Sew many projects, sew little time...

I only have 8 more half rows to go on Micah's quilt. Then all that will be left to finish it is the binding around the edge. I can't believe I am finally going to finish it. My goal is to be done by Thanksgiving. He has waited so long for his quilt. Scotty's Granny turned Eliana's baby blanket over to me to hand quilt for her. She can no longer do it with her shoulder injury. So I vowed to finish what she started to the best of my ability. She did a beautiful job and it is so beautiful now. Hopefully it will turn out okay after I am done with the quilting.

I have a few other sewing projects that are ready and waiting, including a dress for each of my girls and a some really cute stuffed animals. They will be made from a Simplicity pattern that is a replica from one of their vintage patterns from the 1950's. The animals are so cute and it looks like they will be easy to make. I also got a pattern to make a baby doll with clothes for each of my girls. There was a .99 pattern sale at one of my favorite fabric stores so I sort of stocked up on projects for awhile. Sunny will begin learning to sew this year so I got her a simple apron pattern. She is very excited to get busy on that.

When life slows down for us a bit (and the quilts are finished) I will start some of these and post pictures of our progress.

11/09/2009

Psalm 118

Some days are hard. My goal is to do my best, but I don't always succeed. Sometimes I get pressed down and depressed. But He always lifts my head again. I am so grateful and thankful that He knows His children. He knows where each one is in this world full of wickedness and sin and His hand is mighty to save. Blessed be The Name of the Creator of heaven and earth!

11/03/2009

Graham Crackers

When I offered my toddler a graham cracker she nodded and said, "Graham-mama cracker". How cute is that? (Grandmama is what I call my grandmother) Here is a super delish recipe for

"Graham-mama Crackers":

2 1/2 cups plus 2 tablespoons unbleached pastry flour or unbleached all-purpose flour
1 cup brown sugar, lightly packed
1 teaspoon baking soda
3/4 teaspoon kosher salt
7 tablespoons cold butter, cut into 1-inch cubes
1/3 cup mild-flavored honey, such as clover
5 tablespoons whole milk
2 tablespoons pure vanilla extract

In the bowl of an electric mixer combine the flour, brown sugar, baking soda, and salt. Mix on low to incorporate.
Add the butter and mix on low, until the mixture is the consistency of a coarse meal.

In a small bowl, whisk together the honey, milk, and vanilla extract.
Add to the flour mixture and mix on low until the dough barely comes together.
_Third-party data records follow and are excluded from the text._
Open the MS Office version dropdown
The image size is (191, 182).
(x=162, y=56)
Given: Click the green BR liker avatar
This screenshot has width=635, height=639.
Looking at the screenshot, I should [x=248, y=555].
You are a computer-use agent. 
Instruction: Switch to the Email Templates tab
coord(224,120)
It will be very soft and sticky.

Turn the dough out onto a lightly floured work surface and pat the dough into a rectangle about 1 inch thick. Wrap in plastic and chill until firm, about 2 hours.

Divide the dough in half and return one half to the refrigerator.
Flour the work surface and roll the dough about 1/8 - 1/4 inch thick. It will be sticky, so flour as necessary.
Cut out crackers with pizza cutter. I cut mine into 3X3" squares.
Gather the scraps and add to other half of dough still chilling.
Place the crackers on parchment-lined baking sheets. Chill until firm, about 30 to 45 minutes. Repeat with the second batch of dough and scraps.
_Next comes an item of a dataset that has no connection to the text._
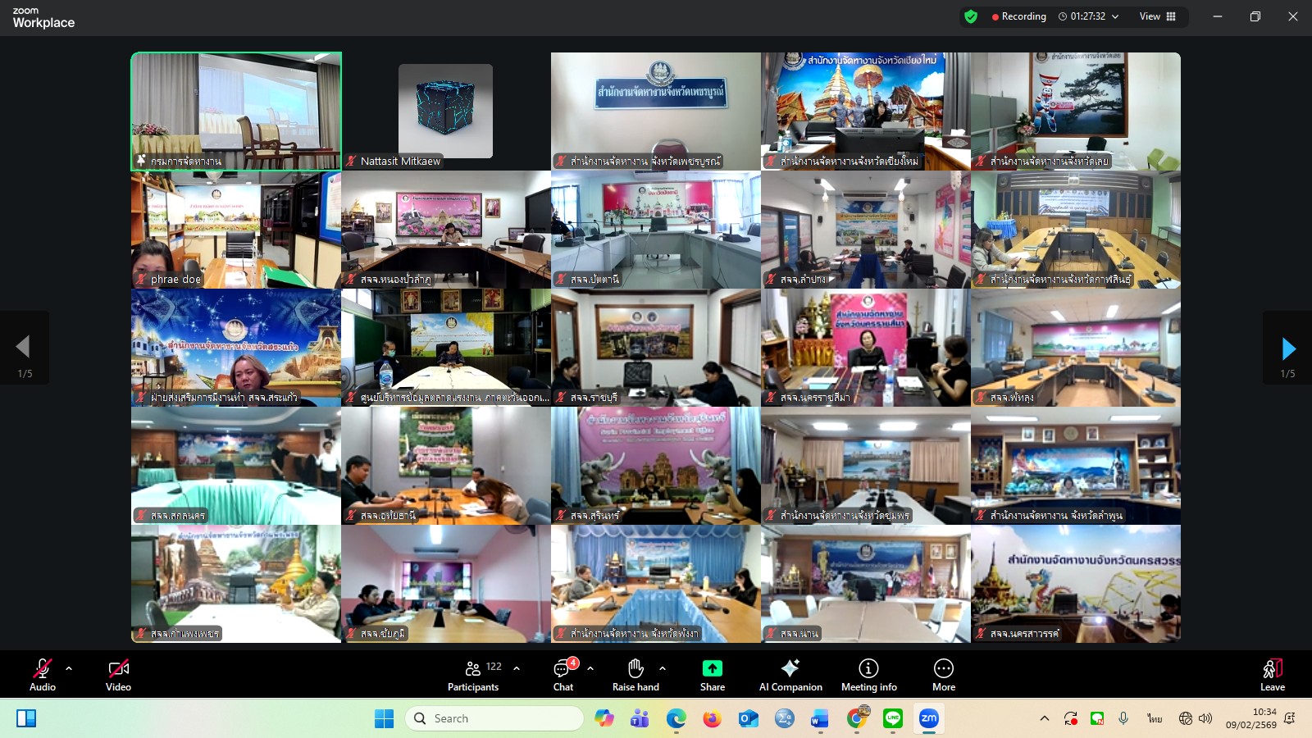Turn on camera with Video toggle
The width and height of the screenshot is (1312, 738).
tap(118, 668)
Mark a vertical line down the middle of each cracker with the back of a knife. Then prick the dough on each side of the dividing line with a fork.

Bake at 350 degrees for 15-20 minutes, until browned and slightly firm to the touch, rotating the sheets halfway through to ensure even baking. Watch them carefully so that they don't burn.






I had never made crackers before and this was the only recipe I could find that didn't call for special flour like graham or whole wheat. I only had unbleached all purpose on hand that day. So I gave these a try. Make sure you don't roll them out too thin unless you want them to be very, very crunchy. These are a little crunchy, a little chewy, and oh so tasty! I don't know how long they will stay fresh in a zippy bag because they only lasted 2 days in our house. They are so good! I will make these again.